There is no doubt that their own lives have been digitally transformed – they likely wake up and check their phone within five minutes, see the torrent of emails and calendar invitations from international colleagues or perhaps even a few automated alerts from smart monitoring systems.
They might divert their route to the office based on real-time traffic data fed into a navigation app, perhaps while catching up on a conference call.
I suspect the weekly shop will not be traipsing around the supermarket aisles but ordered online – with the products they need automatically recommended based on past purchase history. Anything they forget they just ask Alexa to add it to the list. On the way home traffic’s tricky, they’ll miss Bake Off – no worries, just watch on catch-up, and order some food from that lovely little Thai restaurant on Deliveroo.
In the UK today we’re in a weird in-between state of digital adoption. Some organisations have embraced technology and the evolving way people want to do business and some have resisted it or simply not recognised it as the imperative it is. This is particularly apparent in some categories.

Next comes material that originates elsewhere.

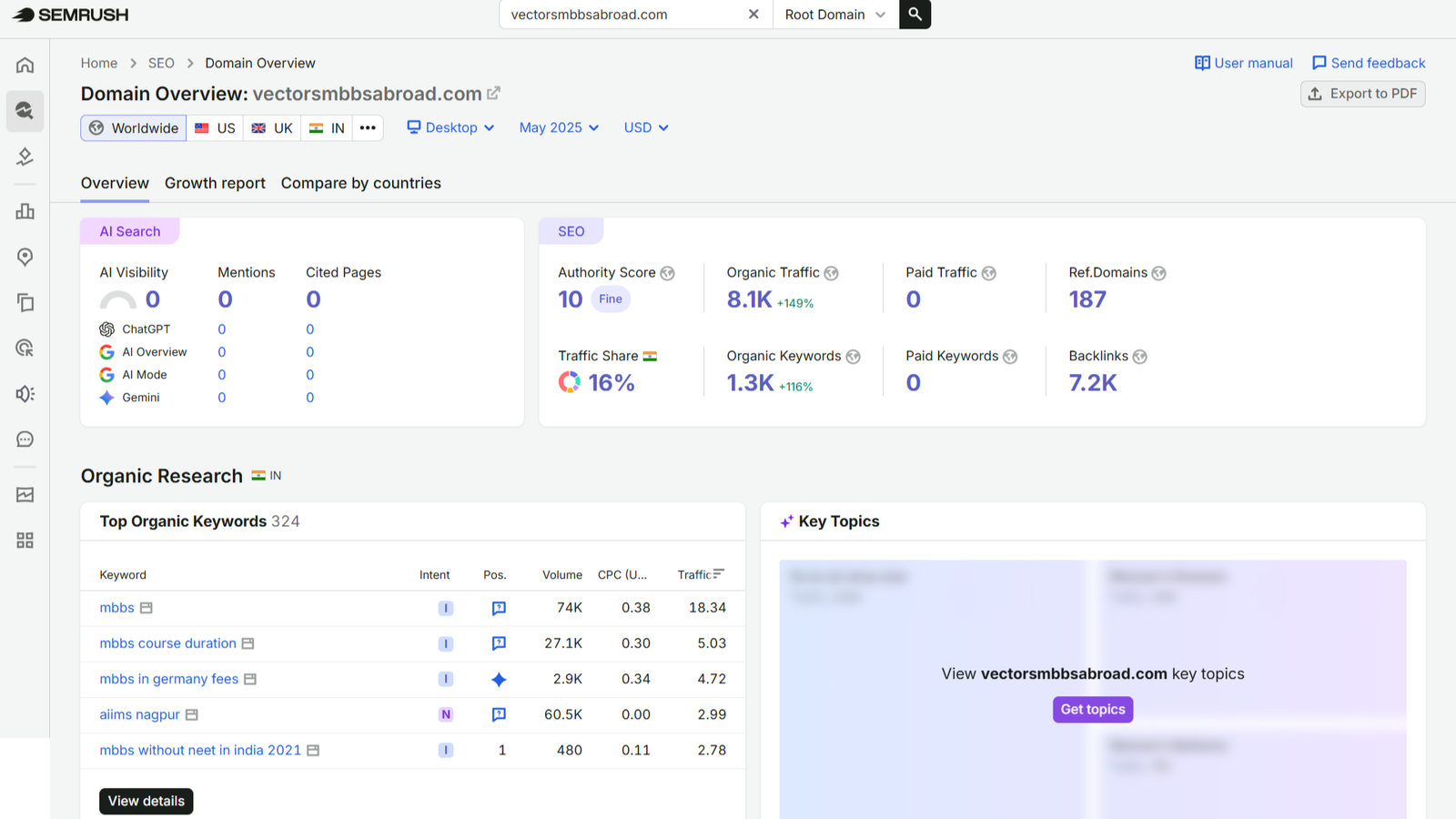Viewport: 1456px width, 819px height.
Task: Click the sidebar chat bubble icon
Action: (25, 440)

Take travel. You can start planning a trip with a flight search online – lots of real-time availability and routing information, smart filters to zoom in quickly on exact flights, mature APIs to share data, marketplaces and affiliate systems enabling revenue sharing all presented in a mobile-friendly interface with a slick user experience – lovely digital goodness.
Then when you move to booking a hotel, you start to see the cracks appear. Sure, the bigger chains and forward-thinking boutiques have got it working but as you move to the mid-size groups and 10-room mom & pop places we’re back in the wild west of phoning up to confirm rooms, reading out credit card numbers, awaiting confirmations. Then if you move on to ferry and bus transfers you’re basically in 1990.

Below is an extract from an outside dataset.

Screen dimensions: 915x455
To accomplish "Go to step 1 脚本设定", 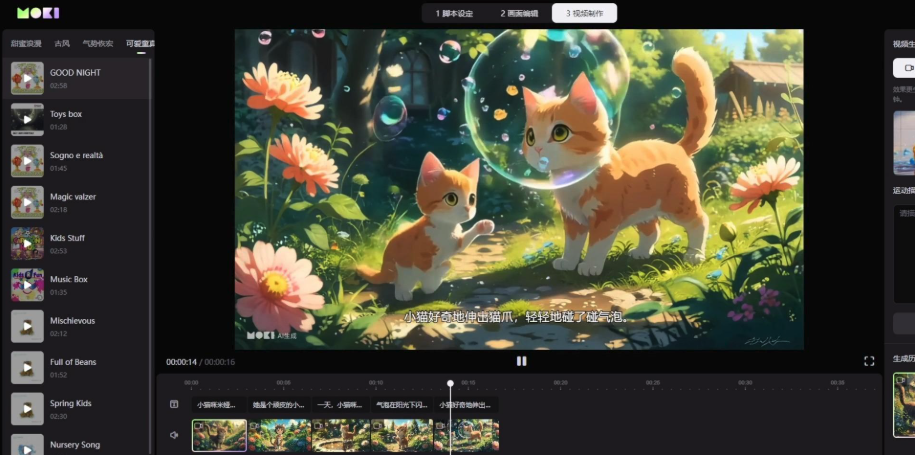I will [x=455, y=13].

This demonstrates that while it is possible to do business without embracing technology, it puts you at a competitive disadvantage. It pushes the burden of making the transaction happen on to the customer, which is not a good thing.
The answer of course is the reverse: start with the customer, understand their needs and work out what you need to do from there – how it will impact each aspect of the business.
In the digital economy, transparency is the norm. Customers expect to understand and see the value for all payments. They expect to pay on their terms when they want to. This means no business is immune to the changes that are happening, and quite simply it is do or die time.
Over the coming five years all those businesses that have not learned to leverage customer data to provide better services and optimise their offering will find themselves struggling.
While technology often enables easy entry to new start-ups, over the medium to long term it typically results in consolidation, as it becomes easier for businesses to acquire smaller competitors and own more market share.
Digital transformation is not a thing you ‘do’ to your business, like adding a new process, or department – rather it’s something that your business becomes. It’s a one-way change that will affect everything from the way you interact with customers to the way your staff get their jobs done. The trick is working out where to start: my advice is to do some simple ease vs impact analysis on proposed initiatives.
Most aspects of the business can be transformed to leverage the new opportunities afforded by technology, but which will shift the needle the most and how difficult and expensive will it be to do it?
Applying a critical lens and asking the tough questions about value will help you work out where to start. Is it a new way for customers to order from you to enable growth or is it about managing the demand on your people and assets to smooth out operations and increase capacity?
How to get there – tech or talent? Where to invest? Digital transformation spans both cultural shift and technology revolution, so you need to address tech and talent. New tech without the buy-in, training and willingness to make it work will inevitably fail. Bring in new talent used to great infrastructure and it will just frustrate and alienate the new blood.
It makes sense to tackle self-contained units bit by bit – changing process, technology and if needed, people. If you look at retail success stories like Argos and John Lewis, they’ve been able to do this. For example, Argos really focused on its IT and operations as the drivers of change to deliver a multichannel business that fundamentally enhances the c. 750 stores it operates.
Meanwhile John Lewis, with initiatives like JLab, is creating an environment for experimentation where it can partner with and explore new tech and retail solutions outside of the daily operational turbulence; learn from its pilots and then scale or fail quickly.
The most important step is the first, then it’s the next. Make one of them today.